HiddenAds was first discovered in 2019. The malware is a classic adware and specializes in displaying a huge amount of intrusive ads, opens promo pages or pages with a large number of ads in victims' mobile browsers.
Vavra writes that almost all detected applications (a complete list can be seen here) imitated various popular games, and the hacker group behind the campaign actively used social media advertising and other marketing ploys to attract as many users as possible to their “products”. Obviously, this worked, since in total the applications were downloaded about 8,000,000 times.
After the victim installed any of these "games", HiddenAds immediately hid the application icon (to make it harder for the user to uninstall the application in the future) and then began bombarding the victim with ads.
The researchers note that six malicious apps have not yet been removed and are still available on the Google Play Store, Shoot Them, Helicopter Shoot, Find 5 Differences – 2020 NEW, Rotate Shape, Cover art Find the Differences – Puzzle Game and Money Destroyer.
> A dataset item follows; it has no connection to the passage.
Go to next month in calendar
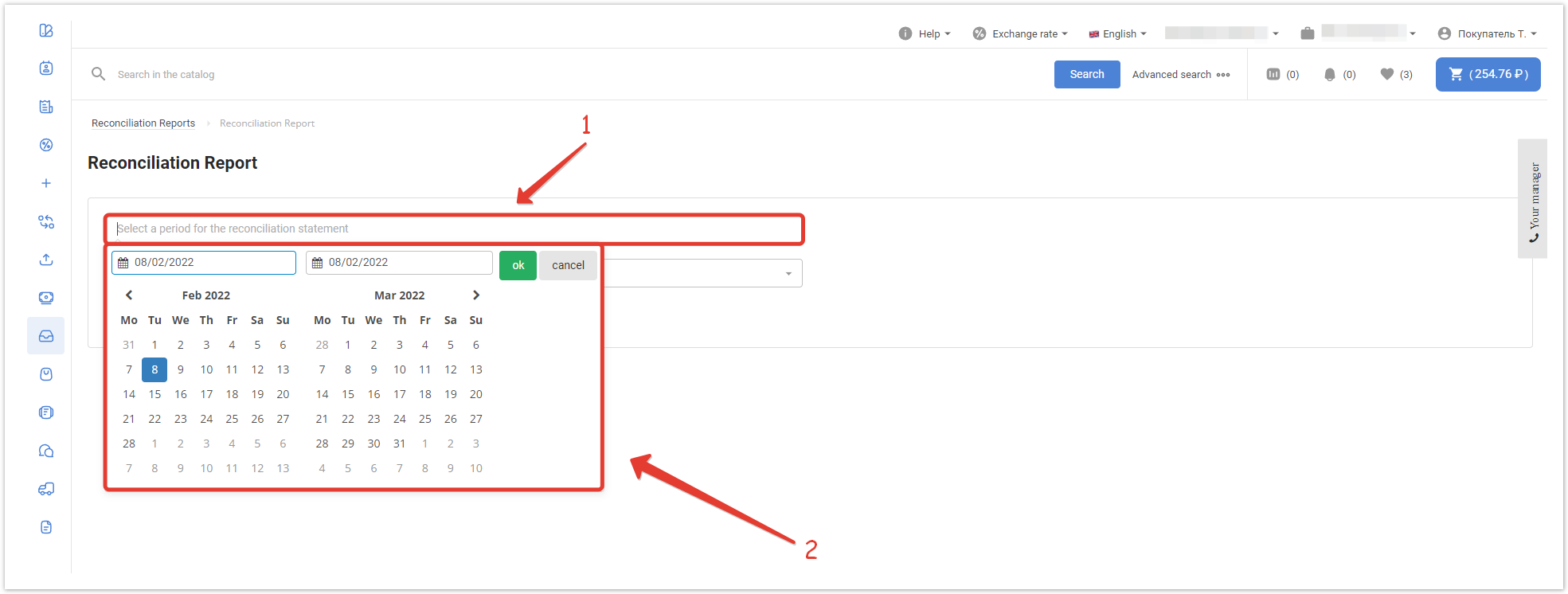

Considering that such adware in general and HiddenAds in particular are often found in the official app store, Vavra once again urged users to be more careful.
“Users need to be vigilant when downloading applications to their phones. They are advised to carefully check the profile of the application, reviews, and also be careful when the application requests multiple permissions on the device, ”the expert writes.
Vavra also notes that such malware disguised as games is often targeted at children, therefore, in his opinion, parents should pay more attention to information security issues and tell their children about malware and other online threats.